All lines in the records below from the line with "This screenshot has height=163, width=298." through the line with "Where should I click to: Focus" are to be given again exactly, both ends included; the pictures are to be left out.

Dataset entries:

-- Opening Marker --

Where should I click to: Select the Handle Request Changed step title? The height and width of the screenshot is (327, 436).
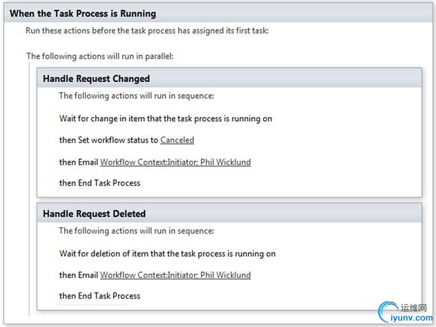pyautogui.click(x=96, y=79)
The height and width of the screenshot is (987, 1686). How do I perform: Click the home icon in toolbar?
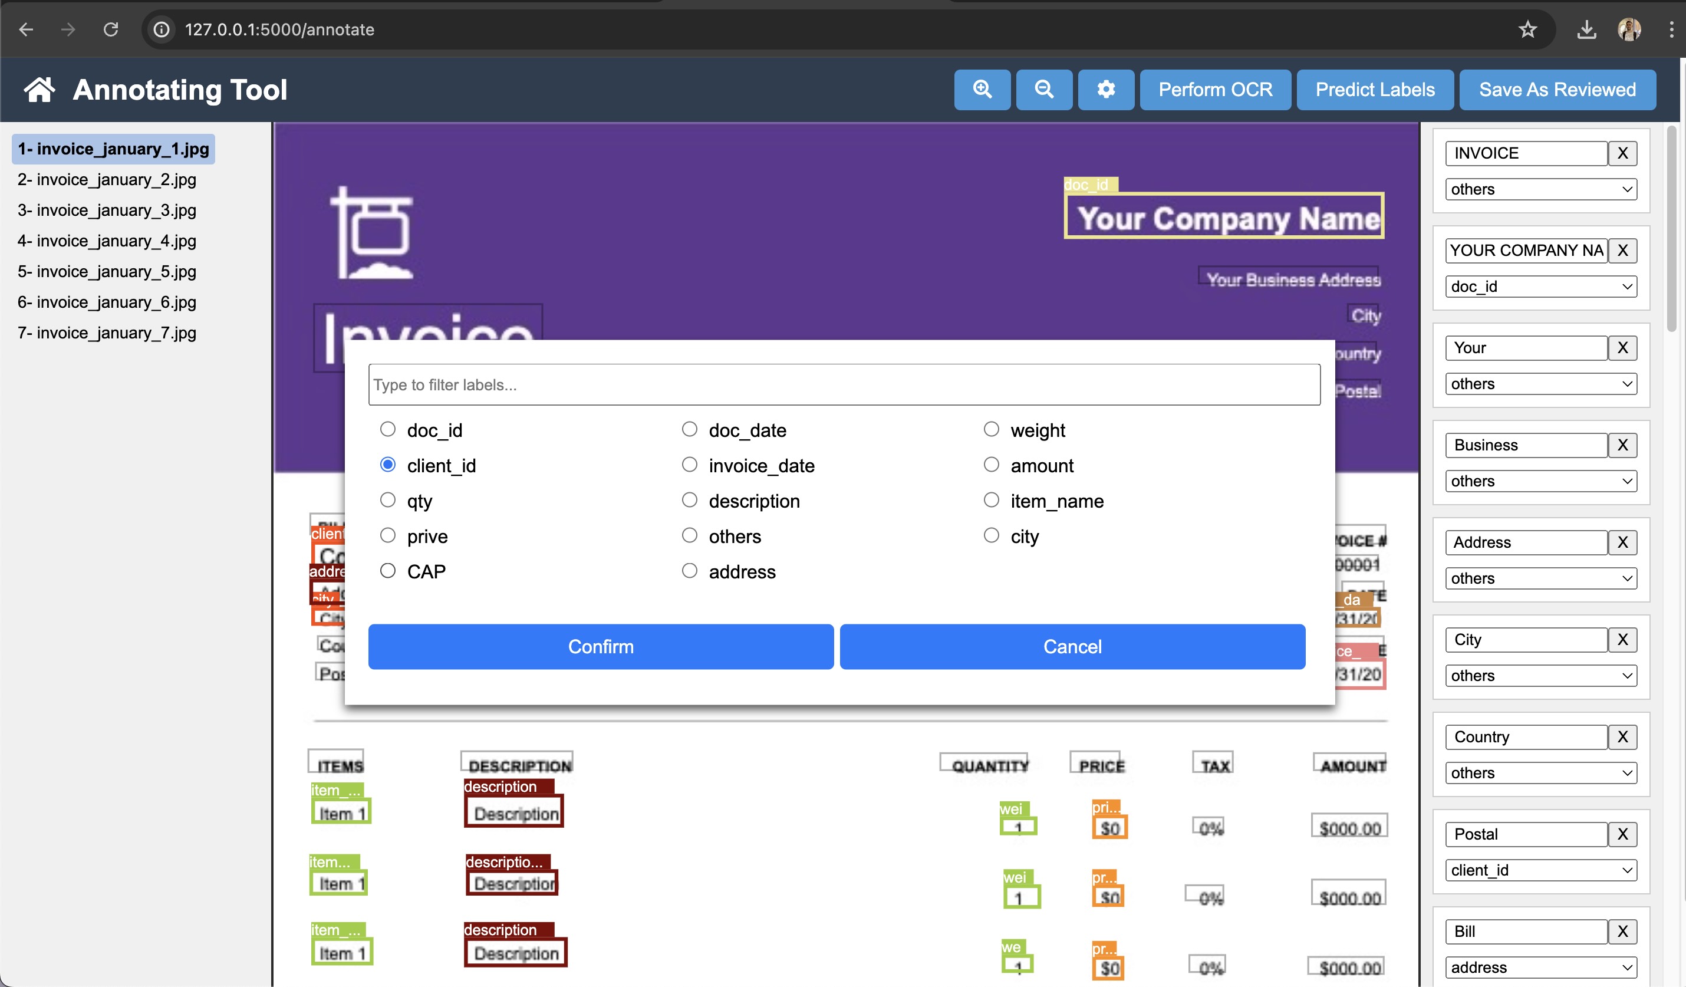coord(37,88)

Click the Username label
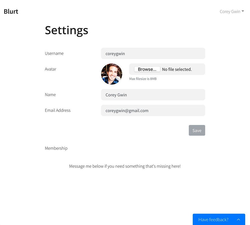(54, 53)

-- Closing Marker --
-- Opening Marker --

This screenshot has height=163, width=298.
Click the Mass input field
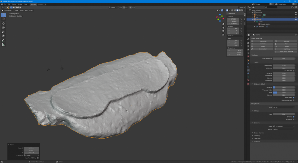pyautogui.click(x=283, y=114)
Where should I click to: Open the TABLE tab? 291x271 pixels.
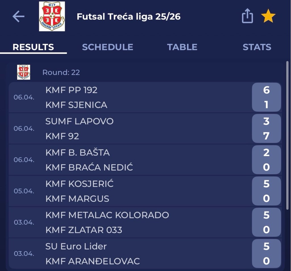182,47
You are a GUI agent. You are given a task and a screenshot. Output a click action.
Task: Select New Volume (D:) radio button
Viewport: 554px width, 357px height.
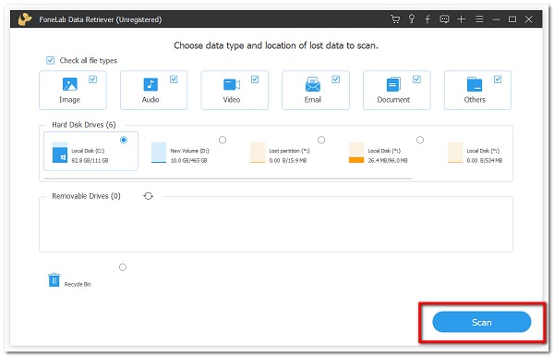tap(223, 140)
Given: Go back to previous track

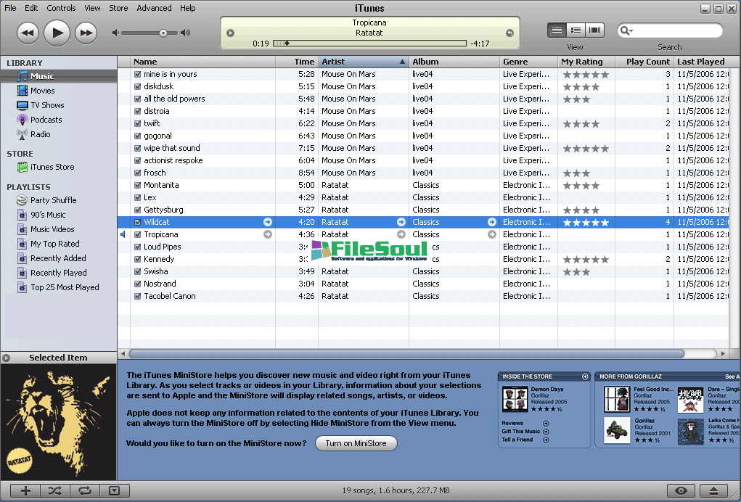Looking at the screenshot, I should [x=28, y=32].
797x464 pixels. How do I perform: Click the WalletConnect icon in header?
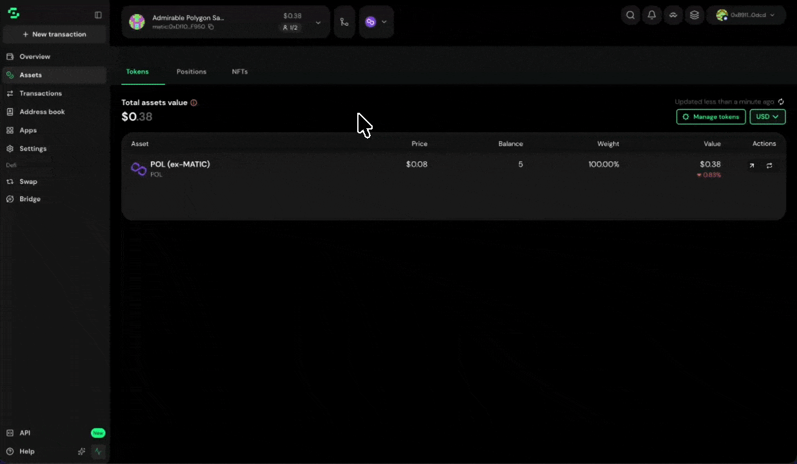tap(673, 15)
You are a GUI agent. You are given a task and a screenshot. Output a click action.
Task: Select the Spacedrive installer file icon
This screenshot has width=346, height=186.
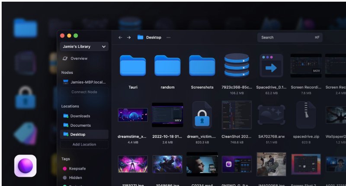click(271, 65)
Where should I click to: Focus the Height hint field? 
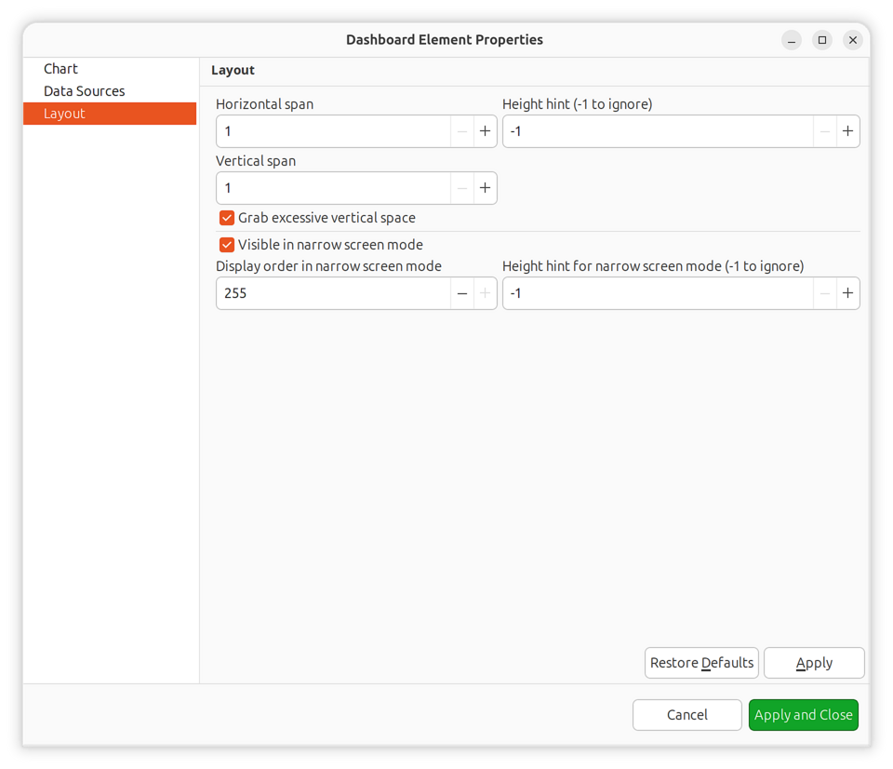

-- Closing Marker --

_ANSWER TO THIS PROBLEM_
This screenshot has height=163, width=298.
Click the Mass input field
pyautogui.click(x=283, y=114)
Where should I click to: Open the TABLE tab? 291x271 pixels.
182,47
You are a GUI agent. You are given a task and a screenshot. Output a click action.
Task: Select New Volume (D:) radio button
Viewport: 554px width, 357px height.
tap(223, 140)
Given: Go back to previous track

Looking at the screenshot, I should [x=28, y=32].
797x464 pixels. How do I perform: Click the WalletConnect icon in header?
tap(673, 15)
You are a GUI agent. You are given a task and a screenshot. Output a click action.
Task: Select the Spacedrive installer file icon
This screenshot has width=346, height=186.
click(271, 65)
Where should I click to: Focus the Height hint field? 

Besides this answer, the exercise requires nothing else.